Quelques planches grossièrement assemblées avec d’étroites fenêtres laissaient passer le jour et deux bancs rudimentaires permettaient de nous assoir. Car l’attente s’annonçait longue.
Il a fallut patienter en silence, scrutant le bras d’eau peu profonde où poussaient quelques herbes et fleurs. Puis soudain, deux éclairs bleus ont déchirés la verdure, trop vite, trop loin. Mon cœur battait la chamade et puis plus rien. Il fallait de nouveau prendre son mal en patience, dans l’espoir qu’il revienne par ici.
La pluie, qui menaçait depuis notre départ, s’est décidée à tomber, lourde, dense. Tout semblait perdu. Et contre toute attente, il est revenu vers nous, s’est arrêté à quelques mètres et nous a regardé sans nous voir. Si beau, avec ses ailes bleues, son poitrail orange, son bec fin et ses yeux brillants. Si petit et si vif, inconscient de notre présence silencieuse tout près de lui.

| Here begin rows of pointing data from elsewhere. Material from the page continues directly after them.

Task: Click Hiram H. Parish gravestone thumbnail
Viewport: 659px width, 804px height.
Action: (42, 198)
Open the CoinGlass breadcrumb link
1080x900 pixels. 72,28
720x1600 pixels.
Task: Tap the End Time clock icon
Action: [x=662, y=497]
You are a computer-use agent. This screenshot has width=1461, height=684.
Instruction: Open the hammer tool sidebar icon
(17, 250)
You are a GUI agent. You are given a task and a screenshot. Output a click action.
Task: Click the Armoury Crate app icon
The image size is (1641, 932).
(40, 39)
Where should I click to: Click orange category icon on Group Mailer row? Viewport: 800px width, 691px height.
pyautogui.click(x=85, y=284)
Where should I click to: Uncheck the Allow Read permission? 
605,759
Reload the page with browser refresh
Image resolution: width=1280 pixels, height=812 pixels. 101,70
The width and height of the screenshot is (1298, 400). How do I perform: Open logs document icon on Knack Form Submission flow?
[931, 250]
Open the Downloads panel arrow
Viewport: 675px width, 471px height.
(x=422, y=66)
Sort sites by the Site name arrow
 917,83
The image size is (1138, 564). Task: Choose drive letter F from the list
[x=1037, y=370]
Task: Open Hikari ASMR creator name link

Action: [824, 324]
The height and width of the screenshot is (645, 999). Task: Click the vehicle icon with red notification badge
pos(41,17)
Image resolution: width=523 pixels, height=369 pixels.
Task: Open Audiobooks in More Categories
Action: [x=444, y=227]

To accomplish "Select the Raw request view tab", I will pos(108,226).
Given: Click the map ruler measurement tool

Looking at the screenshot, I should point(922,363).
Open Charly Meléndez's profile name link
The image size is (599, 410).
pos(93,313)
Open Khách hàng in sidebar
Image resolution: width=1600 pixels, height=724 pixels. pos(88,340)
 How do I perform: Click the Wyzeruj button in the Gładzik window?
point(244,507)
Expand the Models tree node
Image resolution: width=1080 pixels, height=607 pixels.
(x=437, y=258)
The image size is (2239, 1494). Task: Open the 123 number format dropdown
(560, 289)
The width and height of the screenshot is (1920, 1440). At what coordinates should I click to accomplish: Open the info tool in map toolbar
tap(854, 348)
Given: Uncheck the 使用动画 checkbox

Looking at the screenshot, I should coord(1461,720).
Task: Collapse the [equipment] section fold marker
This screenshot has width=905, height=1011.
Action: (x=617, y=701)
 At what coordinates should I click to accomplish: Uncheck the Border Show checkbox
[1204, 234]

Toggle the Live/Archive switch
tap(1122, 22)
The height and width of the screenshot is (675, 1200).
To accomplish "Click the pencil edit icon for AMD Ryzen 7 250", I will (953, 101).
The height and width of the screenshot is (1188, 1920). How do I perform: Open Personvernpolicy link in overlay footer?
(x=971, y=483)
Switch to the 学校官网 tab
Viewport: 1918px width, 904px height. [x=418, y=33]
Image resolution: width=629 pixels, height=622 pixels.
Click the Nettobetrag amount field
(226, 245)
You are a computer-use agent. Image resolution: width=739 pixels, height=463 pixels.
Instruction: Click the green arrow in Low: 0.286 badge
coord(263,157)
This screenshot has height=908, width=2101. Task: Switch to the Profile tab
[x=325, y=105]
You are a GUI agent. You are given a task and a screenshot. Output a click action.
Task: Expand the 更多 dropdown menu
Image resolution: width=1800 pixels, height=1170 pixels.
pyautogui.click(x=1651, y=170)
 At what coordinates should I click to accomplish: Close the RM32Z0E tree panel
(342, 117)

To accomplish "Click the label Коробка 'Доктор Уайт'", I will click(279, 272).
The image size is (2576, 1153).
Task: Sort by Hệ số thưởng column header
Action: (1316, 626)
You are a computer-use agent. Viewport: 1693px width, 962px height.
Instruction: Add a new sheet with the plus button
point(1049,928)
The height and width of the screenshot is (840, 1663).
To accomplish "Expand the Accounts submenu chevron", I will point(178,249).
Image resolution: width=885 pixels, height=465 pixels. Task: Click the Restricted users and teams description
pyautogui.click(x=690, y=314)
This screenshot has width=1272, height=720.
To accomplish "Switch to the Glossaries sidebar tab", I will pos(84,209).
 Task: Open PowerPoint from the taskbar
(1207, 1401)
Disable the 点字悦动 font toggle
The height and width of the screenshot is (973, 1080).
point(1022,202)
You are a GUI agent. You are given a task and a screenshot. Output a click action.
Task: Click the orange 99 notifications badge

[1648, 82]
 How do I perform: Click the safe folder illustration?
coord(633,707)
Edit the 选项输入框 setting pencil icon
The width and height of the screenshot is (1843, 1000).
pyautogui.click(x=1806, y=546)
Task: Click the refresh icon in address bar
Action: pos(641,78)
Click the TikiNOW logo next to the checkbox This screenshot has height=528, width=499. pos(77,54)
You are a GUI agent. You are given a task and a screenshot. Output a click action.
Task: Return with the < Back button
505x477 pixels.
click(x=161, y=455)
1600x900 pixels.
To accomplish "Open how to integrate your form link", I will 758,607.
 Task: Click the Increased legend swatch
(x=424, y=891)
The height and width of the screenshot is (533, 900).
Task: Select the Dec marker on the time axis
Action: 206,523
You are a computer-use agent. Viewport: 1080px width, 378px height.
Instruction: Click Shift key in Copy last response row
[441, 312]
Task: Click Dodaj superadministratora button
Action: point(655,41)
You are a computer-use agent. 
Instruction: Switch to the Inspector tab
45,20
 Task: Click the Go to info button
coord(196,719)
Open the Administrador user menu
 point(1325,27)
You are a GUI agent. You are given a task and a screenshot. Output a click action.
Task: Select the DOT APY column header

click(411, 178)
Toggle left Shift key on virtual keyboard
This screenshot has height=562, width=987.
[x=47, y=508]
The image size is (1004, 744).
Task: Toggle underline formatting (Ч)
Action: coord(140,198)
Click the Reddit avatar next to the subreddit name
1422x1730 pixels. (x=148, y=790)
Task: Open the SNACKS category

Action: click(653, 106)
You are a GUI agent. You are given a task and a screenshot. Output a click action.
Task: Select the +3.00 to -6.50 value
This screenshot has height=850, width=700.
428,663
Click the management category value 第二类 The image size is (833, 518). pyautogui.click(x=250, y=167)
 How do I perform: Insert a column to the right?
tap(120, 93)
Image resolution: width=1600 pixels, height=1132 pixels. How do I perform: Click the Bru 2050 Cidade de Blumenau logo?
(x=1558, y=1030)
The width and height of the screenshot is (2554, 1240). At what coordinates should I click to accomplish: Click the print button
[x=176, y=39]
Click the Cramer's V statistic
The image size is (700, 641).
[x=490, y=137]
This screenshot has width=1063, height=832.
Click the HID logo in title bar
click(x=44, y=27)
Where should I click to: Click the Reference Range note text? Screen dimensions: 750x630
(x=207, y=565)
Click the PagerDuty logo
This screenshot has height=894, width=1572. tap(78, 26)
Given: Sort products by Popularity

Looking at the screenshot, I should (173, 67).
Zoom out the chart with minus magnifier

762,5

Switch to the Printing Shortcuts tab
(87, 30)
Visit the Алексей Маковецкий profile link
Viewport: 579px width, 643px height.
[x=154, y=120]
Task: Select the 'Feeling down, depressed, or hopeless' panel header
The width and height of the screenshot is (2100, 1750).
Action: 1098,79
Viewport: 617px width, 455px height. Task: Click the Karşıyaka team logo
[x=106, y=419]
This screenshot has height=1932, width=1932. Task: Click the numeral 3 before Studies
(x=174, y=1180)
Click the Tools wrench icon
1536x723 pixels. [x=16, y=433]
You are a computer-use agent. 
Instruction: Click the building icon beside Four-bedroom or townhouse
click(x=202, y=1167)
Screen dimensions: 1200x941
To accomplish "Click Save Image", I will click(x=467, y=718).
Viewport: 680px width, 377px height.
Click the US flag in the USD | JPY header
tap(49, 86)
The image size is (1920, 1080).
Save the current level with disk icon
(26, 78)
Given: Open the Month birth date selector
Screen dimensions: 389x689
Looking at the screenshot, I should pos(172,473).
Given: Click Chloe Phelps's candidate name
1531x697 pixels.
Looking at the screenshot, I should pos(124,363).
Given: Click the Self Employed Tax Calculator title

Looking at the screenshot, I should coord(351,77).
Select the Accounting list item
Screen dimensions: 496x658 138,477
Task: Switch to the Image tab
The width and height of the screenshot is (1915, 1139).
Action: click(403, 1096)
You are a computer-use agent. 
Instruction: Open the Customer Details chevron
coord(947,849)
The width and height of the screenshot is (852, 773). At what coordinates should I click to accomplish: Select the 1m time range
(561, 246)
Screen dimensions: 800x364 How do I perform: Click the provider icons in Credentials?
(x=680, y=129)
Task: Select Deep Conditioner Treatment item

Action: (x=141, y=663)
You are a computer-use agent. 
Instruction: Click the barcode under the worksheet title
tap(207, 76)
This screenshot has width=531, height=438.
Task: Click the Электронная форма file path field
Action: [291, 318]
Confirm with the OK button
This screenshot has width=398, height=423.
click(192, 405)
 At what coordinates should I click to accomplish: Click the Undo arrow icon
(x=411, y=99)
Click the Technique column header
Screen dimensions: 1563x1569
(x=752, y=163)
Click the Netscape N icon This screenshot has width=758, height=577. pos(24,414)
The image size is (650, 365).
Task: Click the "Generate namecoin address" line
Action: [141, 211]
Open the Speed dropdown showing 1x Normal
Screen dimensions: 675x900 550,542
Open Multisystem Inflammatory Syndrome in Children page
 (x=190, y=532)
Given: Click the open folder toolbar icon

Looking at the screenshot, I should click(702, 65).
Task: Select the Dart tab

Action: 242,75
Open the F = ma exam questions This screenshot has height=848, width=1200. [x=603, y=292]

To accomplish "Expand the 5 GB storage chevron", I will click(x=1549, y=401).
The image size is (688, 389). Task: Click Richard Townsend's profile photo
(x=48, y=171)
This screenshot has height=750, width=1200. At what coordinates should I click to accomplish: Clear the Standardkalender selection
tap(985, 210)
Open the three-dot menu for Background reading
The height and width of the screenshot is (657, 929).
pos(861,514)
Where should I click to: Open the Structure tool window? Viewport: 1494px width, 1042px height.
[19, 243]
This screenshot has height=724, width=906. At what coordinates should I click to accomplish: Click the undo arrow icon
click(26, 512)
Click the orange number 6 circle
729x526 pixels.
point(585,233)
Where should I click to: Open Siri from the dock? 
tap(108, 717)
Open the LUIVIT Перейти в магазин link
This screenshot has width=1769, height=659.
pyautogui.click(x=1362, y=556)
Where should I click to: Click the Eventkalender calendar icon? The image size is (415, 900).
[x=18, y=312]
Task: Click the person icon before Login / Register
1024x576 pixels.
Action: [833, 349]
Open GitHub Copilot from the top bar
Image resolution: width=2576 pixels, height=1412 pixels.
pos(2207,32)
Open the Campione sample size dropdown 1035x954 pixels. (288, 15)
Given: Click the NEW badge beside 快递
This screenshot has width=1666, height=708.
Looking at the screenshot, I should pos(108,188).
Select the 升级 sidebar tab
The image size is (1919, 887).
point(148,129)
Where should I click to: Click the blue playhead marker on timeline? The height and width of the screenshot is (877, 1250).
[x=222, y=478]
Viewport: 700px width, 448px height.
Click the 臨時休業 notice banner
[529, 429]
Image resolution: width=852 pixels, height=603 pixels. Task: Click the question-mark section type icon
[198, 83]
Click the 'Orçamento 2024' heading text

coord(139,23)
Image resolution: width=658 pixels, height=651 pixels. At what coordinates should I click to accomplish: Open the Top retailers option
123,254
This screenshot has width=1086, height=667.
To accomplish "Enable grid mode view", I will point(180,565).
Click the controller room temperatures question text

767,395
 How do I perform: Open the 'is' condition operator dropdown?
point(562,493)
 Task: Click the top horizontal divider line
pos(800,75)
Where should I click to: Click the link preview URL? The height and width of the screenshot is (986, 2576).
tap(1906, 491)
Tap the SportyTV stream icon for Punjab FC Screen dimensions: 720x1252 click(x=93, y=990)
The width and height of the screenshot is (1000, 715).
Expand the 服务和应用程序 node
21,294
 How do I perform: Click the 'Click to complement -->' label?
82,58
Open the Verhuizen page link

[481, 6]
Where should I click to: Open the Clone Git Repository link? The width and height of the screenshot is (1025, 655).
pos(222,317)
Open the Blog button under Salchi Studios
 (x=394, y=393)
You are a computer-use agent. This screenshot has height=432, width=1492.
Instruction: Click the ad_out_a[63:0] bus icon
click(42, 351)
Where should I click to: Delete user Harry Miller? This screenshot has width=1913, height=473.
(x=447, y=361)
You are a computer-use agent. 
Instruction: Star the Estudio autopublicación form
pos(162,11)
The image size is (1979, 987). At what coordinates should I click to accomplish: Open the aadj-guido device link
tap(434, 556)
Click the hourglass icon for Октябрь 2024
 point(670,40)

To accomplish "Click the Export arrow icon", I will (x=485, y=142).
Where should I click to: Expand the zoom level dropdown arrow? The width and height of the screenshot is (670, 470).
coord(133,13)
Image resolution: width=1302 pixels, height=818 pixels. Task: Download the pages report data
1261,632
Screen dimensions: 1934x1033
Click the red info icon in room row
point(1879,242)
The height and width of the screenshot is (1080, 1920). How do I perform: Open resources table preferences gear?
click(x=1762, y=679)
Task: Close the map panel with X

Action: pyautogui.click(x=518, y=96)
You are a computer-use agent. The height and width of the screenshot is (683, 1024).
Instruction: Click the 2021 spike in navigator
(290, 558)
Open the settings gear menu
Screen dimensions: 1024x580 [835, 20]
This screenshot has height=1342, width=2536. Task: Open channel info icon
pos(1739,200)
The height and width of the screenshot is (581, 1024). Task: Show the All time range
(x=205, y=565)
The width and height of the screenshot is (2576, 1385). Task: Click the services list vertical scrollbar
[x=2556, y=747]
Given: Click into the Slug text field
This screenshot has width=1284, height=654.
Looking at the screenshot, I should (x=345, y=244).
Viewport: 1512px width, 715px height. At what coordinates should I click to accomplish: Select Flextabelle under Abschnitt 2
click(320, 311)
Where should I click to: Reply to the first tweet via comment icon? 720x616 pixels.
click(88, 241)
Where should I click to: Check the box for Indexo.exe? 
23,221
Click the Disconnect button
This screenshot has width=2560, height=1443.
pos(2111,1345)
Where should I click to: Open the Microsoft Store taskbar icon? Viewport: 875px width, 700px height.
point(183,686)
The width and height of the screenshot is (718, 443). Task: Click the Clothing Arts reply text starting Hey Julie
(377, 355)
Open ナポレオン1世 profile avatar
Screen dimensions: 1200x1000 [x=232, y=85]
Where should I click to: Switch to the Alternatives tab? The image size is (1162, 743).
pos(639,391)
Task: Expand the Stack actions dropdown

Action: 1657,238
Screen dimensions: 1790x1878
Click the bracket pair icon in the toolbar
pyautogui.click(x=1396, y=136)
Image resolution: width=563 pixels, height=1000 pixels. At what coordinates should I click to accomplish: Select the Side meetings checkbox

Sans hésiter une seconde, nous avons braqué nos canons sur lui et déclenché l’apocalypse numérique. Les couleurs vives de sa fragile silhouette éclairée par les rayons du soleil ont été aspirées par nos armes, grossis, amplifiés et immortalisés sur des dizaines de millions de photosites vingt fois par seconde. Des centaines de répliques en deux dimensions de la créature furtive gravées dans la mémoire de minuscules cartes à puces. Quelle merveille ! Je le possédais enfin !
Nous sommes revenu à la voiture, fourbus mais émerveillés par la rencontre. J’ai pêché avec Martin mon père, et je recommencerai dès que je le pourrais, je ne désire pas votre absolution, je veux y retourner.